---------- LISTED RECORDS

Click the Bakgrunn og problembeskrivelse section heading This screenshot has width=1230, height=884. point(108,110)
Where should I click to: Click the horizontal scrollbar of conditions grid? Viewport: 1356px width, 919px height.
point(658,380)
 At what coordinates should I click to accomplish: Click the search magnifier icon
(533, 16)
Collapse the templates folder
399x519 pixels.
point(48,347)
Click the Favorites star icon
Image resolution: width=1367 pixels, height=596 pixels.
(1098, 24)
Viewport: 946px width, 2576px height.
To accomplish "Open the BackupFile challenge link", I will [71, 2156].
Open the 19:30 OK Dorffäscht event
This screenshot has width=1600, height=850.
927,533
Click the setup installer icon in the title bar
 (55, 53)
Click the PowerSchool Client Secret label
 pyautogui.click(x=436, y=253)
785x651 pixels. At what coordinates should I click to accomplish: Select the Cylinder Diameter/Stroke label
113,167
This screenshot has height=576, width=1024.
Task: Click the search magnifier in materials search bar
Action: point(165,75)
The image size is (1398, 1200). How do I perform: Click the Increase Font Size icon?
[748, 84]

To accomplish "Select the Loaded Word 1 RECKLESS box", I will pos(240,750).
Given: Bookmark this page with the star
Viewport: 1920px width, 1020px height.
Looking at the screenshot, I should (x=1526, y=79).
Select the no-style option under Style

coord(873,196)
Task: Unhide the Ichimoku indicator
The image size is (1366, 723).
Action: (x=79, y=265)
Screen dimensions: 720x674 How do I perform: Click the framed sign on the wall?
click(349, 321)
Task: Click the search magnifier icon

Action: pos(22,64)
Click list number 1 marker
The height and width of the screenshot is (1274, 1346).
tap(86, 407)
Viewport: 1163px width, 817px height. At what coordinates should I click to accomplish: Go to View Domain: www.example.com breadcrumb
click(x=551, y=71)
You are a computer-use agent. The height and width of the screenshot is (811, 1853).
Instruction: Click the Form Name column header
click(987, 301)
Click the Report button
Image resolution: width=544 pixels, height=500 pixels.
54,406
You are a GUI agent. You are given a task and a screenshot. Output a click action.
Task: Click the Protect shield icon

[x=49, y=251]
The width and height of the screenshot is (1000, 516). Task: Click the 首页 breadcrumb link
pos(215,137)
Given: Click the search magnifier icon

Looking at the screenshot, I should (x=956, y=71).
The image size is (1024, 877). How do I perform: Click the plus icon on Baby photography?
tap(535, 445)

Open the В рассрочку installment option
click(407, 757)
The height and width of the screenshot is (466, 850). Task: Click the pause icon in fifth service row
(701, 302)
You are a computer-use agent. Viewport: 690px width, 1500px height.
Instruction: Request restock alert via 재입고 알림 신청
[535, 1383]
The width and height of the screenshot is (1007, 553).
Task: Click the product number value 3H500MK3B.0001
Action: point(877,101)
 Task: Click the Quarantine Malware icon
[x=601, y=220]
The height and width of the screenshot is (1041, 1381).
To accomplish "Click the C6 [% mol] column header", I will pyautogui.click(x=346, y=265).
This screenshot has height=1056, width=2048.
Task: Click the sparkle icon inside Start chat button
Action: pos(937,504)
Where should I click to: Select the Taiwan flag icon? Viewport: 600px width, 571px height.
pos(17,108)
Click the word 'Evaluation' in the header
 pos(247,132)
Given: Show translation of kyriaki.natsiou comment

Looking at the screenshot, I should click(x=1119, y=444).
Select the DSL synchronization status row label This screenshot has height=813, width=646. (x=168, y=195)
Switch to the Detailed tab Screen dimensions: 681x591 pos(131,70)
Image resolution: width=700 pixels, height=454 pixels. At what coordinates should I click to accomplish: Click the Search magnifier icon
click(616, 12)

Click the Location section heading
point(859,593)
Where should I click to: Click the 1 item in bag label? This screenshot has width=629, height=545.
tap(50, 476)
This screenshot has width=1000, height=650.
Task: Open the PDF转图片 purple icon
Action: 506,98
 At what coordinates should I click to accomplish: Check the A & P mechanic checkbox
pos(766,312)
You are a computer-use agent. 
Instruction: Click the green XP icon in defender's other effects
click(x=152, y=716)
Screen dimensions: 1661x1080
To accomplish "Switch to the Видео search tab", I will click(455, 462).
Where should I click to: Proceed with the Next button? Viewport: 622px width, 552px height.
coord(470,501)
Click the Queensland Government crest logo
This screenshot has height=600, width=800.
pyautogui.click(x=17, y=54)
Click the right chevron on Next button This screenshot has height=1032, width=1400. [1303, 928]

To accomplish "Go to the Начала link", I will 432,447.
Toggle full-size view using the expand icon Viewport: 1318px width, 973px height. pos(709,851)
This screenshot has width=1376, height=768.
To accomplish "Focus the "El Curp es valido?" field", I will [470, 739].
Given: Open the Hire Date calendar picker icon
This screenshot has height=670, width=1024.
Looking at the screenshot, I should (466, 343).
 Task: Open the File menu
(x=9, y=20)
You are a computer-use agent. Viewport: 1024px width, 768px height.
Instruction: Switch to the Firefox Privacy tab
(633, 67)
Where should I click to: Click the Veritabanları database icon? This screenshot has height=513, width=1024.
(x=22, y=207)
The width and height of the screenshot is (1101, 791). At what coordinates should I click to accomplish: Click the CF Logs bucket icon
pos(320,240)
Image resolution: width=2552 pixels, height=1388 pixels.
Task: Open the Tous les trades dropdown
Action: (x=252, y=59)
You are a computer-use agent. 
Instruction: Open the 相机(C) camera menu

--------------------

TASK OBJECTIVE: Reproduce the entire listing above verbatim, line for line.

COMPLETE OUTPUT:
Click the Bakgrunn og problembeskrivelse section heading This screenshot has width=1230, height=884. point(108,110)
Where should I click to: Click the horizontal scrollbar of conditions grid? Viewport: 1356px width, 919px height.
point(658,380)
 At what coordinates should I click to accomplish: Click the search magnifier icon
(533, 16)
Collapse the templates folder
399x519 pixels.
point(48,347)
Click the Favorites star icon
Image resolution: width=1367 pixels, height=596 pixels.
(1098, 24)
Viewport: 946px width, 2576px height.
To accomplish "Open the BackupFile challenge link", I will [71, 2156].
Open the 19:30 OK Dorffäscht event
This screenshot has width=1600, height=850.
927,533
Click the setup installer icon in the title bar
 (55, 53)
Click the PowerSchool Client Secret label
 pyautogui.click(x=436, y=253)
785x651 pixels. At what coordinates should I click to accomplish: Select the Cylinder Diameter/Stroke label
113,167
This screenshot has height=576, width=1024.
Task: Click the search magnifier in materials search bar
Action: point(165,75)
The image size is (1398, 1200). How do I perform: Click the Increase Font Size icon?
[748, 84]

To accomplish "Select the Loaded Word 1 RECKLESS box", I will pos(240,750).
Given: Bookmark this page with the star
Viewport: 1920px width, 1020px height.
Looking at the screenshot, I should (x=1526, y=79).
Select the no-style option under Style

coord(873,196)
Task: Unhide the Ichimoku indicator
The image size is (1366, 723).
Action: (x=79, y=265)
Screen dimensions: 720x674 How do I perform: Click the framed sign on the wall?
click(349, 321)
Task: Click the search magnifier icon

Action: pos(22,64)
Click list number 1 marker
The height and width of the screenshot is (1274, 1346).
tap(86, 407)
Viewport: 1163px width, 817px height. At what coordinates should I click to accomplish: Go to View Domain: www.example.com breadcrumb
click(x=551, y=71)
You are a computer-use agent. The height and width of the screenshot is (811, 1853).
Instruction: Click the Form Name column header
click(987, 301)
Click the Report button
Image resolution: width=544 pixels, height=500 pixels.
54,406
You are a GUI agent. You are given a task and a screenshot. Output a click action.
Task: Click the Protect shield icon

[x=49, y=251]
The width and height of the screenshot is (1000, 516). Task: Click the 首页 breadcrumb link
pos(215,137)
Given: Click the search magnifier icon

Looking at the screenshot, I should (x=956, y=71).
The image size is (1024, 877). How do I perform: Click the plus icon on Baby photography?
tap(535, 445)

Open the В рассрочку installment option
click(407, 757)
The height and width of the screenshot is (466, 850). Task: Click the pause icon in fifth service row
(701, 302)
You are a computer-use agent. Viewport: 690px width, 1500px height.
Instruction: Request restock alert via 재입고 알림 신청
[535, 1383]
The width and height of the screenshot is (1007, 553).
Task: Click the product number value 3H500MK3B.0001
Action: point(877,101)
 Task: Click the Quarantine Malware icon
[x=601, y=220]
The height and width of the screenshot is (1041, 1381).
To accomplish "Click the C6 [% mol] column header", I will pyautogui.click(x=346, y=265).
This screenshot has height=1056, width=2048.
Task: Click the sparkle icon inside Start chat button
Action: pos(937,504)
Where should I click to: Select the Taiwan flag icon? Viewport: 600px width, 571px height.
pos(17,108)
Click the word 'Evaluation' in the header
 pos(247,132)
Given: Show translation of kyriaki.natsiou comment

Looking at the screenshot, I should click(x=1119, y=444).
Select the DSL synchronization status row label This screenshot has height=813, width=646. (x=168, y=195)
Switch to the Detailed tab Screen dimensions: 681x591 pos(131,70)
Image resolution: width=700 pixels, height=454 pixels. At what coordinates should I click to accomplish: Click the Search magnifier icon
click(616, 12)

Click the Location section heading
point(859,593)
Where should I click to: Click the 1 item in bag label? This screenshot has width=629, height=545.
tap(50, 476)
This screenshot has width=1000, height=650.
Task: Open the PDF转图片 purple icon
Action: 506,98
 At what coordinates should I click to accomplish: Check the A & P mechanic checkbox
pos(766,312)
You are a computer-use agent. 
Instruction: Click the green XP icon in defender's other effects
click(x=152, y=716)
Screen dimensions: 1661x1080
To accomplish "Switch to the Видео search tab", I will click(455, 462).
Where should I click to: Proceed with the Next button? Viewport: 622px width, 552px height.
coord(470,501)
Click the Queensland Government crest logo
This screenshot has height=600, width=800.
pyautogui.click(x=17, y=54)
Click the right chevron on Next button This screenshot has height=1032, width=1400. [1303, 928]

To accomplish "Go to the Начала link", I will 432,447.
Toggle full-size view using the expand icon Viewport: 1318px width, 973px height. pos(709,851)
This screenshot has width=1376, height=768.
To accomplish "Focus the "El Curp es valido?" field", I will [470, 739].
Given: Open the Hire Date calendar picker icon
This screenshot has height=670, width=1024.
Looking at the screenshot, I should (466, 343).
 Task: Open the File menu
(x=9, y=20)
You are a computer-use agent. Viewport: 1024px width, 768px height.
Instruction: Switch to the Firefox Privacy tab
(633, 67)
Where should I click to: Click the Veritabanları database icon? This screenshot has height=513, width=1024.
(x=22, y=207)
The width and height of the screenshot is (1101, 791). At what coordinates should I click to accomplish: Click the CF Logs bucket icon
pos(320,240)
Image resolution: width=2552 pixels, height=1388 pixels.
Task: Open the Tous les trades dropdown
Action: (x=252, y=59)
You are a computer-use agent. 
Instruction: Open the 相机(C) camera menu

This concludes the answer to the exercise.